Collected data
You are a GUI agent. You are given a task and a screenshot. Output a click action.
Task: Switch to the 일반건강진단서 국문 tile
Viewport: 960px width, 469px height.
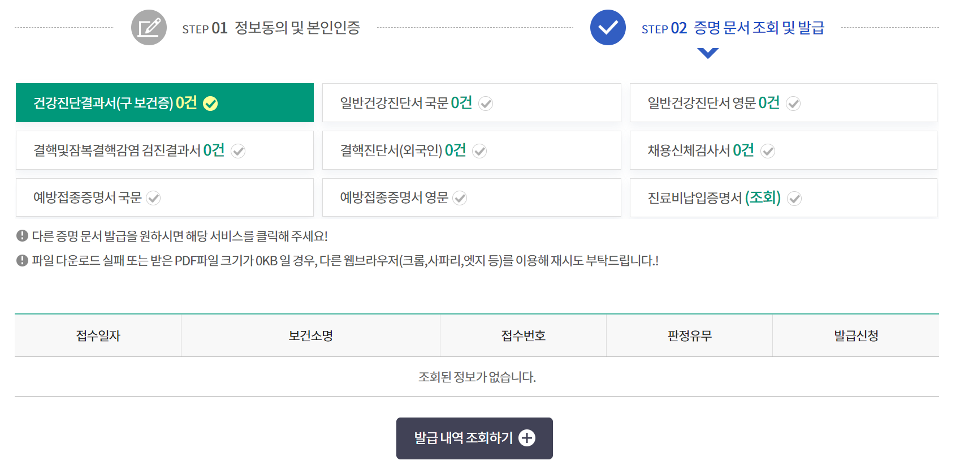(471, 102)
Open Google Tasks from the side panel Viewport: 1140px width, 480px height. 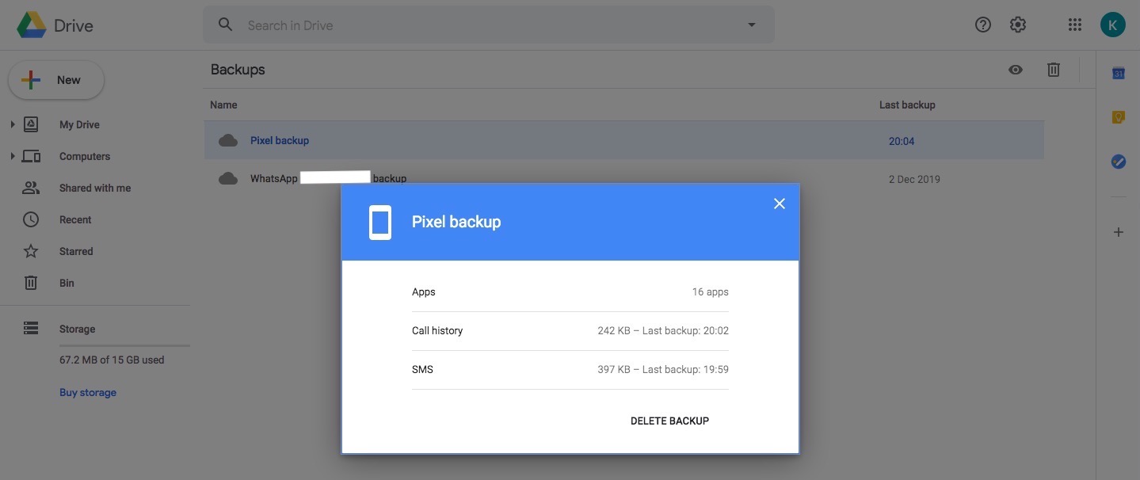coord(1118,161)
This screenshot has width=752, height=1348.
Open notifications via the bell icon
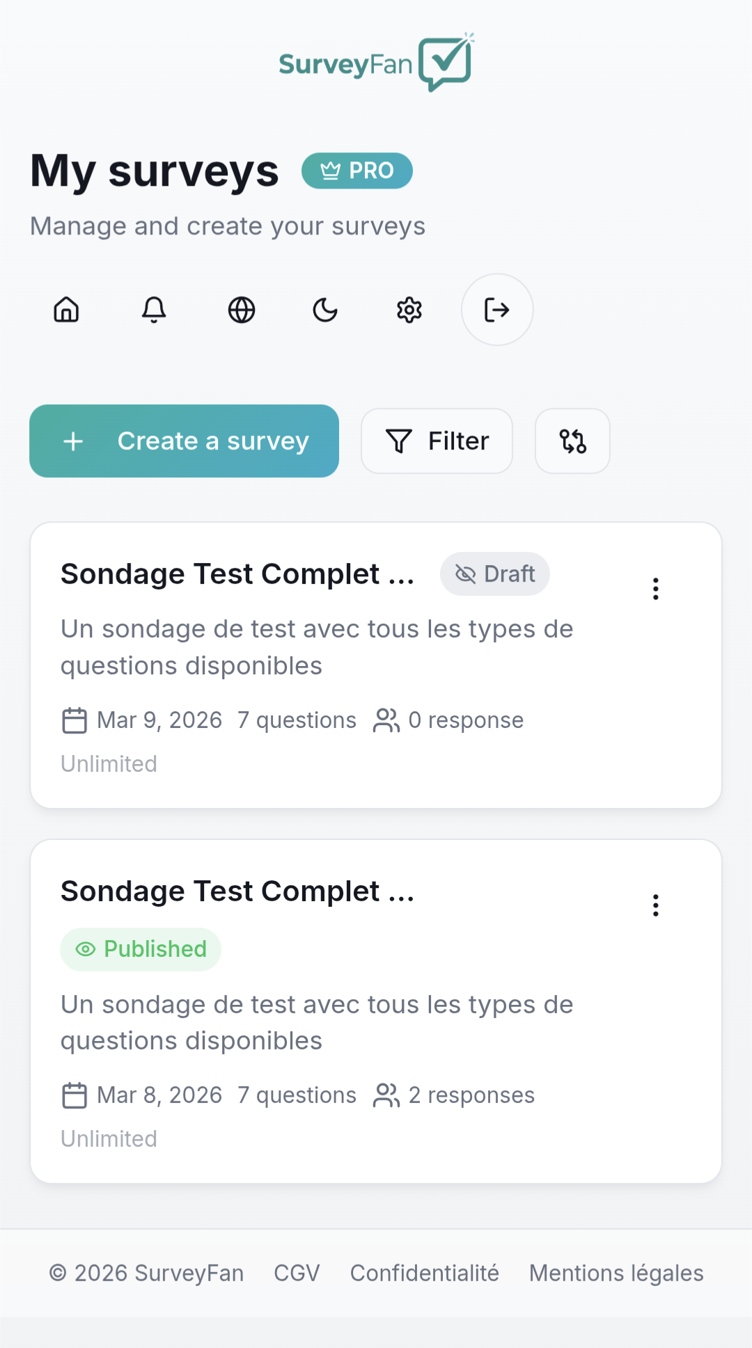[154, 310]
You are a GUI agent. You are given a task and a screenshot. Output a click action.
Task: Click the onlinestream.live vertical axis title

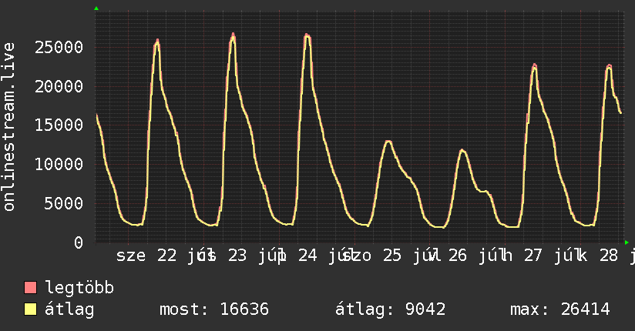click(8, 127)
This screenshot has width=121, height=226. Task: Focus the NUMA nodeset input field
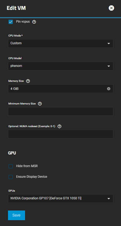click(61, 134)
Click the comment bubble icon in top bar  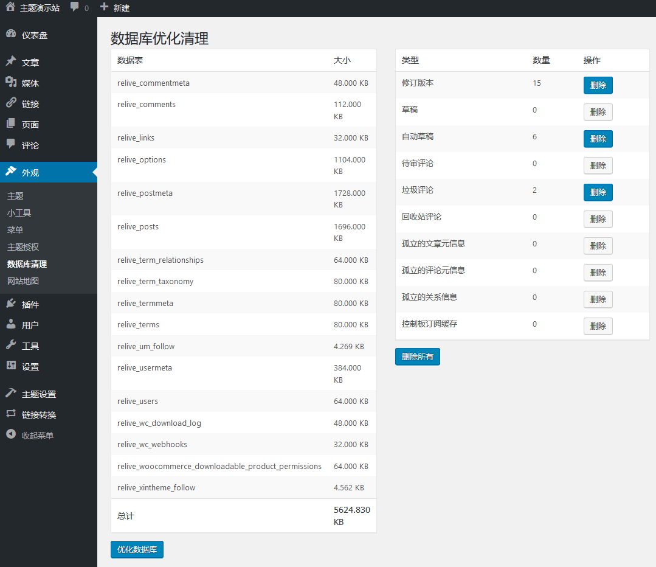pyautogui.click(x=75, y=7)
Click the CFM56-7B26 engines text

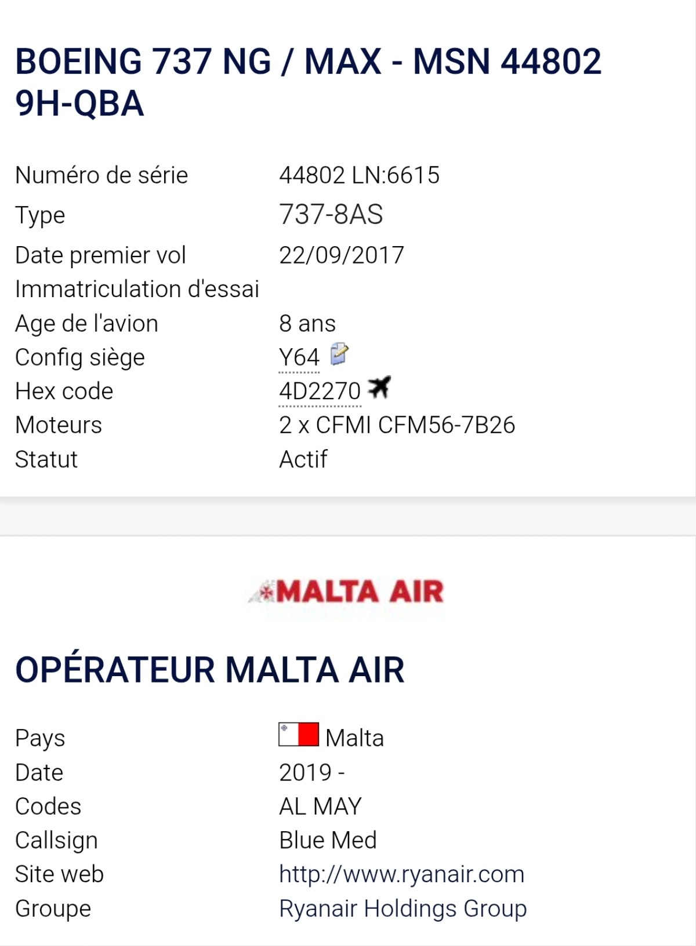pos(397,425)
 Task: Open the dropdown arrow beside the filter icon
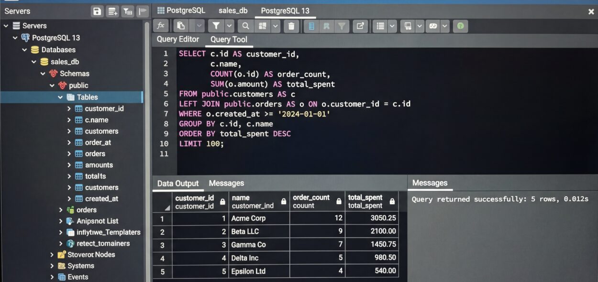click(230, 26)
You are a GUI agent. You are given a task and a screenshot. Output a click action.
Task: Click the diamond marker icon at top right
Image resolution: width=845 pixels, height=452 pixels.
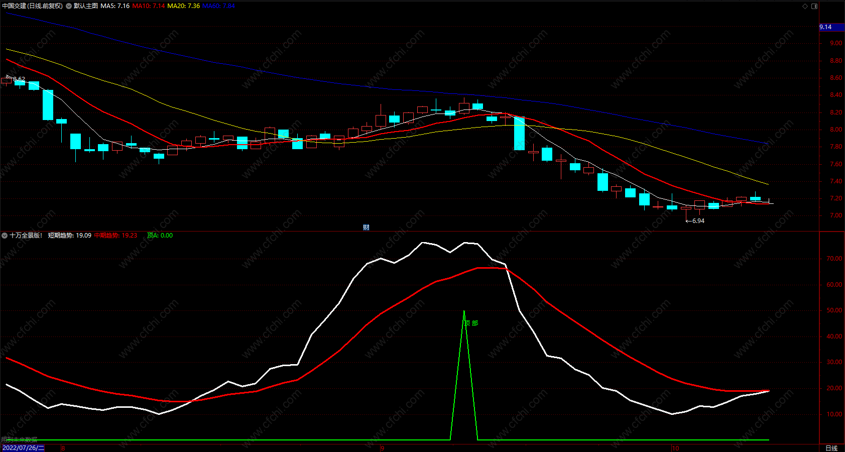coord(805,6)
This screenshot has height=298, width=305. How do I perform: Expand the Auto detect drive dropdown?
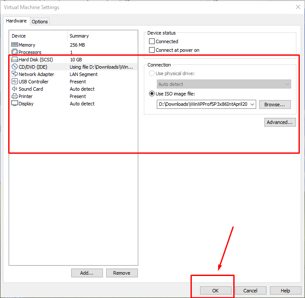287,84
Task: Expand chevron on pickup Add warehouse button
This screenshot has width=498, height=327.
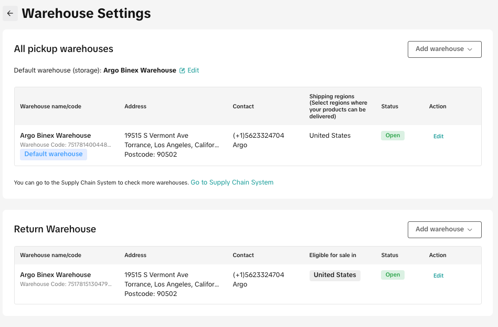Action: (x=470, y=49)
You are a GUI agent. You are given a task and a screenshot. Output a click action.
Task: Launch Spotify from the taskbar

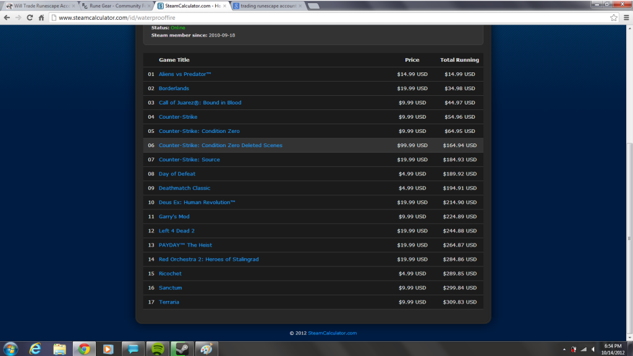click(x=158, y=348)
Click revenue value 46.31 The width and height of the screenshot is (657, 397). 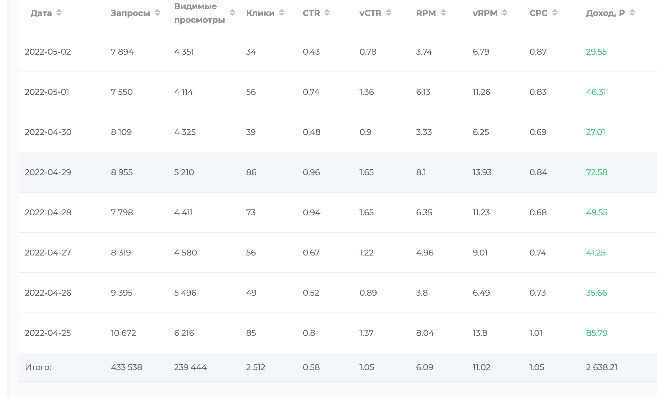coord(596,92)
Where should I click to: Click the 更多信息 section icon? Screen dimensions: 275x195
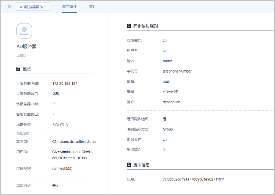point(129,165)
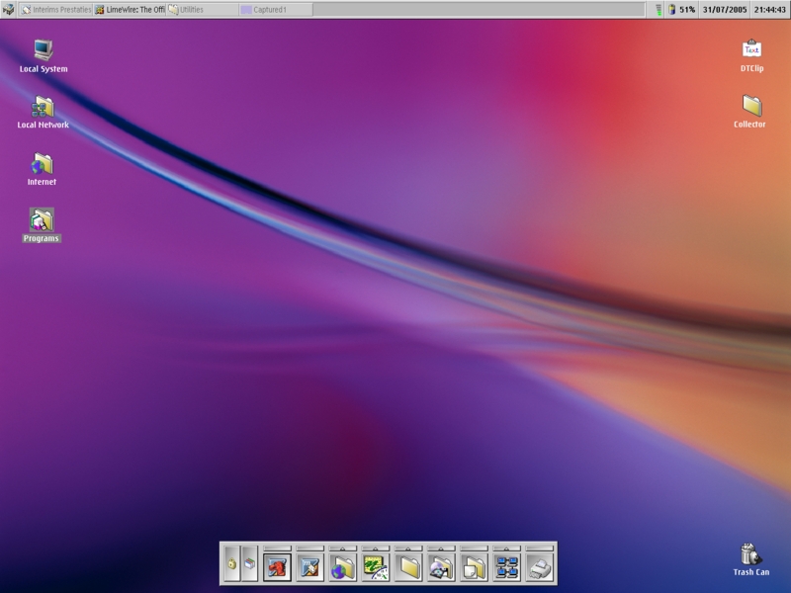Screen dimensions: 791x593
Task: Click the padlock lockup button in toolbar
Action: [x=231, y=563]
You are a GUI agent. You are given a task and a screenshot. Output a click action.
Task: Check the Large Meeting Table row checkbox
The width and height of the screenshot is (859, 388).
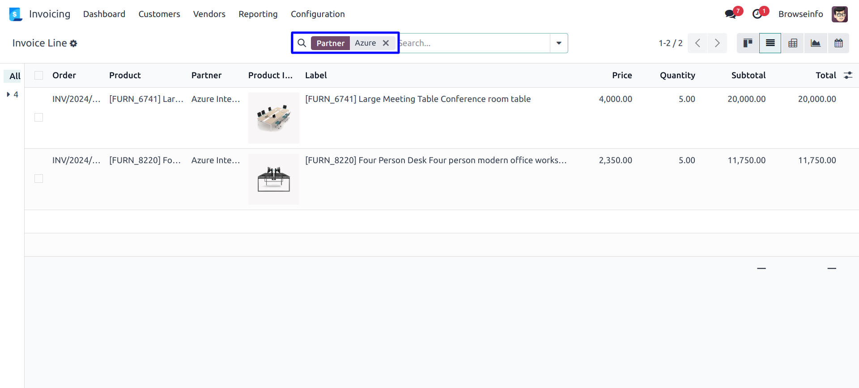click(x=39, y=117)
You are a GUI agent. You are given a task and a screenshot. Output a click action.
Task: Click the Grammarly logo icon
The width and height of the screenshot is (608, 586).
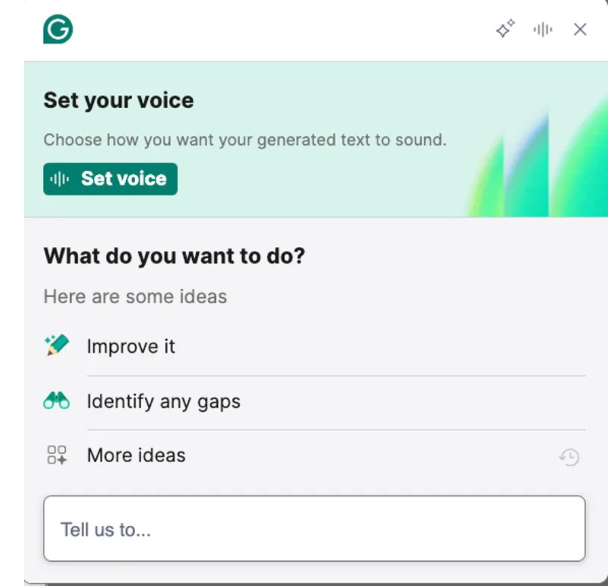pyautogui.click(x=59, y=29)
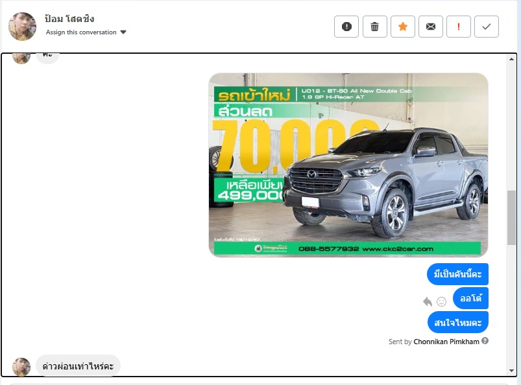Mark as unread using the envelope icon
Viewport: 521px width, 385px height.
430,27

Problem details
Reproduce exactly, with every picture left out, the lines from the one that contains "Task: Click the Grammarly logo icon" to the final line of the records above.

Task output
Task: Click the Grammarly logo icon
The width and height of the screenshot is (608, 586).
pyautogui.click(x=59, y=29)
Mark as unread using the envelope icon
Viewport: 521px width, 385px height.
430,27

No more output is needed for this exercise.